Search the records below for the word "agent" and show every line where it occurs.

---------------

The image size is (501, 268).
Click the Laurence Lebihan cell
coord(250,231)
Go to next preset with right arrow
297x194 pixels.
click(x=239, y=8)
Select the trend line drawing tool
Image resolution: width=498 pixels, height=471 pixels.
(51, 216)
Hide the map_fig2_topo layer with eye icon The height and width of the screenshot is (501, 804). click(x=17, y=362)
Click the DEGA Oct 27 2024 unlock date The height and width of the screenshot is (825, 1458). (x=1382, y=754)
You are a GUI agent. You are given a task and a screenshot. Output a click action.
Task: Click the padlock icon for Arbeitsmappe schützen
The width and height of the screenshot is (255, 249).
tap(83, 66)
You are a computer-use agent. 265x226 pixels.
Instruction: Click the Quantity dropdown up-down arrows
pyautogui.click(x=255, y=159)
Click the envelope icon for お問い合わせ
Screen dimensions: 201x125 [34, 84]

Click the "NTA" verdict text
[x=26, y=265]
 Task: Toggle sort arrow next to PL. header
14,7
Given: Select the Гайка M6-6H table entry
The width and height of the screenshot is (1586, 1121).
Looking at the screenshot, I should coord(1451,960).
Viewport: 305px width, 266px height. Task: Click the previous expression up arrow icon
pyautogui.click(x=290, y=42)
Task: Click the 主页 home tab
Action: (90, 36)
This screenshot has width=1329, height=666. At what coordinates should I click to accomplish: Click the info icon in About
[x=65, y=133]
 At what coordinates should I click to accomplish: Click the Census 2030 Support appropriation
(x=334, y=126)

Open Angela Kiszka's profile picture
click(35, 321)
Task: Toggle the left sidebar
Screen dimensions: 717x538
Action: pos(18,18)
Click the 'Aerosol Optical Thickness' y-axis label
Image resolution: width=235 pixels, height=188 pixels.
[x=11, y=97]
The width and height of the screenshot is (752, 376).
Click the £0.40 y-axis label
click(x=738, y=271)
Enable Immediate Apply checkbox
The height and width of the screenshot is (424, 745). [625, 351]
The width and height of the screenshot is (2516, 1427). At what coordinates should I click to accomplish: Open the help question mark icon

---------------

Result
You are a GUI agent. You are given a task and a screenshot. Output a click action.
You are a computer-use agent. 265x226 pixels.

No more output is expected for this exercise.